◆ EXERCISE DETAILS:
Reproduce the opening lines of the records exactly, up to and including the line in which "is (684, 1487)." occurs.

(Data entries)
[Start of section]
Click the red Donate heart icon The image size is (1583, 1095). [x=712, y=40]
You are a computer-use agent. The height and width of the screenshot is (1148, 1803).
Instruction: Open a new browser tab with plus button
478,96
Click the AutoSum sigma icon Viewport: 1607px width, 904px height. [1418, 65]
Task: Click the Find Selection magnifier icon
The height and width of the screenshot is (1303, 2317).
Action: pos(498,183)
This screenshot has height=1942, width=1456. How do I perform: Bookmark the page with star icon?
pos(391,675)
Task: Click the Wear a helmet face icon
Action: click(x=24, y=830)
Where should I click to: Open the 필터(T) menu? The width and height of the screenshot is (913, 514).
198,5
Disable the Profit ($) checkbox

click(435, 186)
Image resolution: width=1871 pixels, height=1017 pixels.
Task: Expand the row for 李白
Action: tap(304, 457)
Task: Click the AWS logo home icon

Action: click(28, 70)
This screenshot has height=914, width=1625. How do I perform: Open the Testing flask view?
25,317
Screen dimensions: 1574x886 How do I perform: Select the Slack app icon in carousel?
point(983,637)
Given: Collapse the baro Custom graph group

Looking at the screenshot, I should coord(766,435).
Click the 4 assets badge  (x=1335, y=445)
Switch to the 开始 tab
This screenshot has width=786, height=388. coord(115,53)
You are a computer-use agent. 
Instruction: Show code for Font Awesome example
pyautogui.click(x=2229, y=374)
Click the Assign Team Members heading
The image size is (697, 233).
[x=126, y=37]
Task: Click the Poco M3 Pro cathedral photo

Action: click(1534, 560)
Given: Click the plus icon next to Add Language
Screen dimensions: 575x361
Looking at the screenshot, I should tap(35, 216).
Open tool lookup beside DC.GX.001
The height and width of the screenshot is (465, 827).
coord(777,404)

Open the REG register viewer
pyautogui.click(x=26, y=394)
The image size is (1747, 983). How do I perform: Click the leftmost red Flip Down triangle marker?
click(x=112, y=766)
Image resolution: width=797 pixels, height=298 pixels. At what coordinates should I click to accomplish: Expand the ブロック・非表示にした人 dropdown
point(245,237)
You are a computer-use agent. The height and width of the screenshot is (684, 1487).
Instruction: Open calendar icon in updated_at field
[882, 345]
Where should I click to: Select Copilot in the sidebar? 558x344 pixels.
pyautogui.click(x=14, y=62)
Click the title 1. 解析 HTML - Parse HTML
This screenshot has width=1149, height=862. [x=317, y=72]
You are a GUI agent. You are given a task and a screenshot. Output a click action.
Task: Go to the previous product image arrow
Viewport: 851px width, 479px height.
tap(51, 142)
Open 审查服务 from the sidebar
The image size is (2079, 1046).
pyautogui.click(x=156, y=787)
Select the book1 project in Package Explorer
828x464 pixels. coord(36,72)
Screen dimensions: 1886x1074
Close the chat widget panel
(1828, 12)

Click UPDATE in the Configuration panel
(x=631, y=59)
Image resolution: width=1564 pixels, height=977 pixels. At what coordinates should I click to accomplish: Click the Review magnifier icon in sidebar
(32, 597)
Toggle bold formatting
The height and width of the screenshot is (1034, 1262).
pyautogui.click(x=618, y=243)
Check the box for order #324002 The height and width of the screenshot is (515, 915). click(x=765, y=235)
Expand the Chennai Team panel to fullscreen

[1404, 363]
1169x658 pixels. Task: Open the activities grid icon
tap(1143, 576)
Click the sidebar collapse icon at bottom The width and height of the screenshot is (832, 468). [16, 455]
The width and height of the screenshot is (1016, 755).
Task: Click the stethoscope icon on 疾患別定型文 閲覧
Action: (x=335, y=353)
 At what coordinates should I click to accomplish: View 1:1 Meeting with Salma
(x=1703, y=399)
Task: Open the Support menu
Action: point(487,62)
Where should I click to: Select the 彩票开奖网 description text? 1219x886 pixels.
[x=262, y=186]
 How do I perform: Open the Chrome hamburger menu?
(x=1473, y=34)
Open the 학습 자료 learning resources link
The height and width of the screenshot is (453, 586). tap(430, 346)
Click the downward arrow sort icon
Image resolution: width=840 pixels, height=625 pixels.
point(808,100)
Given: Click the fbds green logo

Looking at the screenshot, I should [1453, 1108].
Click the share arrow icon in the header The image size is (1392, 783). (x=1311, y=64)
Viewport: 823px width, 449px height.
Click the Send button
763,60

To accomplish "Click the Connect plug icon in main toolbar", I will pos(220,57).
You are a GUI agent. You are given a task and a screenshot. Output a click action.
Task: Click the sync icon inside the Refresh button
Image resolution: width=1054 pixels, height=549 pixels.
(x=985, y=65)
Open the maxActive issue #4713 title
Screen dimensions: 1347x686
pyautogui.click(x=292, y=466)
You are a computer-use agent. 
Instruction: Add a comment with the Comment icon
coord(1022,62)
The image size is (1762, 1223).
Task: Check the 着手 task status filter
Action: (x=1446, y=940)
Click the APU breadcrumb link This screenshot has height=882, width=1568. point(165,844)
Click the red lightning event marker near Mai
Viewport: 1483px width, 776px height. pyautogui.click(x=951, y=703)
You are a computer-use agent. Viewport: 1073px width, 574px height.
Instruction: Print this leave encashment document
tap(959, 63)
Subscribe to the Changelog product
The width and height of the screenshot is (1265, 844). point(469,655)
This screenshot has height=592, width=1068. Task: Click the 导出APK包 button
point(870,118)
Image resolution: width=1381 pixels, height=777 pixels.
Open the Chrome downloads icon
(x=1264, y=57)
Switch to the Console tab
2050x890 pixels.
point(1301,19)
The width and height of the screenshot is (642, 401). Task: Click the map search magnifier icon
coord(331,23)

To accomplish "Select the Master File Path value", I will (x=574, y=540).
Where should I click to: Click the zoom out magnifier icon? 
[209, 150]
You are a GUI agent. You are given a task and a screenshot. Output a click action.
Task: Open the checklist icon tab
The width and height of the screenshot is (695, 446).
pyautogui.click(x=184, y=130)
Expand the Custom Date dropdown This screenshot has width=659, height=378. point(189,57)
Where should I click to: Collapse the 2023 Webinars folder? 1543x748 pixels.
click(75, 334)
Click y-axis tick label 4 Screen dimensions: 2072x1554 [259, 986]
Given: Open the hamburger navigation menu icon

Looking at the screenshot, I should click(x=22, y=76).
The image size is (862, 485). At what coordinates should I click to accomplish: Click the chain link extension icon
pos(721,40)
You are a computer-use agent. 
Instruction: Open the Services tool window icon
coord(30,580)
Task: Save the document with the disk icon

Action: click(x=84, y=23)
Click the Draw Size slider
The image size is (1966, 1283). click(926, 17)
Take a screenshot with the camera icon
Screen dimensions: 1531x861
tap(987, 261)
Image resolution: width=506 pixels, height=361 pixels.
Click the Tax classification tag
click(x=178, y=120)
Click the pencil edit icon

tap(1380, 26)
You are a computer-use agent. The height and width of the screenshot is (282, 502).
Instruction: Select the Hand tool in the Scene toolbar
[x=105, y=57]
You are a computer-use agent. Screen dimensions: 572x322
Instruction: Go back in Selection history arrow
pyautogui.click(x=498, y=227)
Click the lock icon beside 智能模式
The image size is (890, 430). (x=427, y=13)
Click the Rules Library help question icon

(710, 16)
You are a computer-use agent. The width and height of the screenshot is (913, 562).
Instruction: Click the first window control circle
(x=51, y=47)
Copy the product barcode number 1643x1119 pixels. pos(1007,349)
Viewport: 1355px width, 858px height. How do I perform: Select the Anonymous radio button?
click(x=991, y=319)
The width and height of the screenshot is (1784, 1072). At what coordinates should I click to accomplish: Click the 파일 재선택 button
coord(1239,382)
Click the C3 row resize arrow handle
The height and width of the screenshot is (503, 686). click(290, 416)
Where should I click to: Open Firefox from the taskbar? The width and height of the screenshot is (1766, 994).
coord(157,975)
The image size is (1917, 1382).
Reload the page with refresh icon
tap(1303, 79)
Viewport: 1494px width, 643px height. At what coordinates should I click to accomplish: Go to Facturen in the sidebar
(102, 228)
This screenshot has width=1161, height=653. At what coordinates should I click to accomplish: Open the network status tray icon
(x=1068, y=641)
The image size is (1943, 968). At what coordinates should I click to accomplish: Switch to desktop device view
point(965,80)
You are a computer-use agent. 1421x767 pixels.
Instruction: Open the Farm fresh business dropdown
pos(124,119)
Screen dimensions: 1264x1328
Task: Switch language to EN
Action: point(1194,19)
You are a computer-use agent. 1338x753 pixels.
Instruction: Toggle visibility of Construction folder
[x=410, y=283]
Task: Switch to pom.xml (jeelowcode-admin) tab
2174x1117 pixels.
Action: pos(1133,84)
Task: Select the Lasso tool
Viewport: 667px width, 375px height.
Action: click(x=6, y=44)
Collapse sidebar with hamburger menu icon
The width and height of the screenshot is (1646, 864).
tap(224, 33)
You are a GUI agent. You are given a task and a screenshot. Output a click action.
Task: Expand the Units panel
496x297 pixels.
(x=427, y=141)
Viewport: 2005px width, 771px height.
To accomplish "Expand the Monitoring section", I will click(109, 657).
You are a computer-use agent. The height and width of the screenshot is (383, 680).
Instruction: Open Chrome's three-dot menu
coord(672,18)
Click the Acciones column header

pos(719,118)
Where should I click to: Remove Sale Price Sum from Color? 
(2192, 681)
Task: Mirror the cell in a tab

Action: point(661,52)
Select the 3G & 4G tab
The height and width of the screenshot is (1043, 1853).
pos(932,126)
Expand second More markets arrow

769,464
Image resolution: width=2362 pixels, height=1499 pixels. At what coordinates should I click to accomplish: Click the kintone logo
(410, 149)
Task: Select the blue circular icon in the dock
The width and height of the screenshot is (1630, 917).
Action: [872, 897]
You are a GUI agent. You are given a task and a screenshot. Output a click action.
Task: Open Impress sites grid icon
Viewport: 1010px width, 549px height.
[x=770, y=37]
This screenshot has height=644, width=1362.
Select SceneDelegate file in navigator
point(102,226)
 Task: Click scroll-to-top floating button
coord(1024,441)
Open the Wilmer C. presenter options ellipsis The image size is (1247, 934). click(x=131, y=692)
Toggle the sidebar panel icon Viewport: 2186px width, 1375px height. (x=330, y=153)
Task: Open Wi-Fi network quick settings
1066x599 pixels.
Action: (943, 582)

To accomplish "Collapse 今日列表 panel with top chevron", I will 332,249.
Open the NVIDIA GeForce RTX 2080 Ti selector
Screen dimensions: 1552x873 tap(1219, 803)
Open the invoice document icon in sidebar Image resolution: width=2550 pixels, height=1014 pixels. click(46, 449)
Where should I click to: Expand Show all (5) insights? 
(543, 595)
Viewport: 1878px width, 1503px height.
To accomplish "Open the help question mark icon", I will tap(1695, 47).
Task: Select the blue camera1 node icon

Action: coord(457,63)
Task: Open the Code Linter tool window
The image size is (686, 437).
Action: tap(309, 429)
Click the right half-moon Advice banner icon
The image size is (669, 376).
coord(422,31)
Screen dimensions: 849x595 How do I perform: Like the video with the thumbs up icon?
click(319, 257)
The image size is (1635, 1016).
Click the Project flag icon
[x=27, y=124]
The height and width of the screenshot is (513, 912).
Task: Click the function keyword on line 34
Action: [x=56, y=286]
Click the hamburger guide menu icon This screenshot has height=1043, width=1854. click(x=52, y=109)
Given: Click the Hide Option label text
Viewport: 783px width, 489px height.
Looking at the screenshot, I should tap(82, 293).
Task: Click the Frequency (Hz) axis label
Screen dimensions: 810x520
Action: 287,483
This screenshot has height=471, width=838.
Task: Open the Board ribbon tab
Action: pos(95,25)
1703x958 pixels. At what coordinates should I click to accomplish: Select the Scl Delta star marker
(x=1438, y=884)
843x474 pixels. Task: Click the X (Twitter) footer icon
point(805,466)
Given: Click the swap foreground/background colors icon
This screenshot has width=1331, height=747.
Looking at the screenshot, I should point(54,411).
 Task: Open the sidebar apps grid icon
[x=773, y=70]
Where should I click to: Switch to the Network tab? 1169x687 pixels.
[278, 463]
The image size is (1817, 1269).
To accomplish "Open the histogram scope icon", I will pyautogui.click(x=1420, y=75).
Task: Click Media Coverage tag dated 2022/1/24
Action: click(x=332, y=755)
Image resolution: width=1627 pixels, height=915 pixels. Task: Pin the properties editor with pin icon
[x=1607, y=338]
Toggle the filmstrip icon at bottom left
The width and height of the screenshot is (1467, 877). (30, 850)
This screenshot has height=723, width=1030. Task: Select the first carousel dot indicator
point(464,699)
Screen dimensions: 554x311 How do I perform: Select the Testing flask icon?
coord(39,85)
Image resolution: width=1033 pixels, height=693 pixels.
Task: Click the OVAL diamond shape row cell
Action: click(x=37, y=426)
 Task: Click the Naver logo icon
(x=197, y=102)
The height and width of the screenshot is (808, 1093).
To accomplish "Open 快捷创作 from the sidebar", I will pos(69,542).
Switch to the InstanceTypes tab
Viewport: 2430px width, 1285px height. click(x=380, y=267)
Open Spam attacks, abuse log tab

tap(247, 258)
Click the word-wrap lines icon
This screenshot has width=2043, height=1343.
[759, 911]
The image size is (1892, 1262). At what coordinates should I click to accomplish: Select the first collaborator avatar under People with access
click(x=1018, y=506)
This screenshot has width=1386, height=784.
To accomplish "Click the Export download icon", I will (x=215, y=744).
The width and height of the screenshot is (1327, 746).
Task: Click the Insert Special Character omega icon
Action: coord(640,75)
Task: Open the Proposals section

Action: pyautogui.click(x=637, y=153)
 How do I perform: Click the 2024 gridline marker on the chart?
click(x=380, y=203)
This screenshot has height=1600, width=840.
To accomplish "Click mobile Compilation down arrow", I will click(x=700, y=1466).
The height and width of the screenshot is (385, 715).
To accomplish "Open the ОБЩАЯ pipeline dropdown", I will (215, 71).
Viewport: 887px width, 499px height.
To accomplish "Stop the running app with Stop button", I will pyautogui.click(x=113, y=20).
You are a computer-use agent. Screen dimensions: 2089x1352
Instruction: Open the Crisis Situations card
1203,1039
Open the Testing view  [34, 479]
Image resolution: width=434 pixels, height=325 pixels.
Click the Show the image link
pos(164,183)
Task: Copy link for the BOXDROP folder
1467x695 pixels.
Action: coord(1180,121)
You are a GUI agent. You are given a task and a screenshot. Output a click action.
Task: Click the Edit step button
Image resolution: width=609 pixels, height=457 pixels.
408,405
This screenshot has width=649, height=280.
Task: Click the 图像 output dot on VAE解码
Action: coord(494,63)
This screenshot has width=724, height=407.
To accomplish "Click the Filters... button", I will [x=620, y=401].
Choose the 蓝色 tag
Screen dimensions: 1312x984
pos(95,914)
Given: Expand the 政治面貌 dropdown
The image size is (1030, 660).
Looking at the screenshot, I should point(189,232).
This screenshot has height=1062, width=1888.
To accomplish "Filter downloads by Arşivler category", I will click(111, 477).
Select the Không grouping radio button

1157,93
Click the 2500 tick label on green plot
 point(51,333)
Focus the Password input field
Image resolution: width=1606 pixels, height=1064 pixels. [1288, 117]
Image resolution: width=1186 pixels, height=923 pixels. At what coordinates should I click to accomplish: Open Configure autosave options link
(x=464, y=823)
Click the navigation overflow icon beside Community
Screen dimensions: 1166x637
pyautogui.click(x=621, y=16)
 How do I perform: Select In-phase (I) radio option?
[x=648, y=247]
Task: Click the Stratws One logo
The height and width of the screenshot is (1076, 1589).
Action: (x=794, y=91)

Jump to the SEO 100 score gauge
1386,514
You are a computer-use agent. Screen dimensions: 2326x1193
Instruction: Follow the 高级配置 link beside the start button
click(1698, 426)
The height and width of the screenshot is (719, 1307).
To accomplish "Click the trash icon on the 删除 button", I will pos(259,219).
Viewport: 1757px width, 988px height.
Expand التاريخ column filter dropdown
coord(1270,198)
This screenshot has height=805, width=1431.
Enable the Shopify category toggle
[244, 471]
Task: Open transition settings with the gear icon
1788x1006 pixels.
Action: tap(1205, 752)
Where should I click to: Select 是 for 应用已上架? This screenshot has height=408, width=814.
[End of section]
◆ RESULT OF THE TASK:
Click the red Donate heart icon The image size is (1583, 1095). [x=712, y=40]
You are a computer-use agent. The height and width of the screenshot is (1148, 1803).
Instruction: Open a new browser tab with plus button
478,96
Click the AutoSum sigma icon Viewport: 1607px width, 904px height. [1418, 65]
Task: Click the Find Selection magnifier icon
The height and width of the screenshot is (1303, 2317).
Action: pos(498,183)
This screenshot has height=1942, width=1456. How do I perform: Bookmark the page with star icon?
pos(391,675)
Task: Click the Wear a helmet face icon
Action: click(x=24, y=830)
Where should I click to: Open the 필터(T) menu? The width and height of the screenshot is (913, 514).
198,5
Disable the Profit ($) checkbox

click(435, 186)
Image resolution: width=1871 pixels, height=1017 pixels.
Task: Expand the row for 李白
Action: tap(304, 457)
Task: Click the AWS logo home icon

Action: click(28, 70)
This screenshot has height=914, width=1625. How do I perform: Open the Testing flask view?
25,317
Screen dimensions: 1574x886 How do I perform: Select the Slack app icon in carousel?
point(983,637)
Given: Collapse the baro Custom graph group

Looking at the screenshot, I should coord(766,435).
Click the 4 assets badge  (x=1335, y=445)
Switch to the 开始 tab
This screenshot has width=786, height=388. coord(115,53)
You are a computer-use agent. 
Instruction: Show code for Font Awesome example
pyautogui.click(x=2229, y=374)
Click the Assign Team Members heading
The image size is (697, 233).
[x=126, y=37]
Task: Click the Poco M3 Pro cathedral photo

Action: click(1534, 560)
Given: Click the plus icon next to Add Language
Screen dimensions: 575x361
Looking at the screenshot, I should tap(35, 216).
Open tool lookup beside DC.GX.001
The height and width of the screenshot is (465, 827).
coord(777,404)

Open the REG register viewer
pyautogui.click(x=26, y=394)
The image size is (1747, 983). How do I perform: Click the leftmost red Flip Down triangle marker?
click(x=112, y=766)
Image resolution: width=797 pixels, height=298 pixels. At what coordinates should I click to accomplish: Expand the ブロック・非表示にした人 dropdown
point(245,237)
You are a computer-use agent. The height and width of the screenshot is (684, 1487).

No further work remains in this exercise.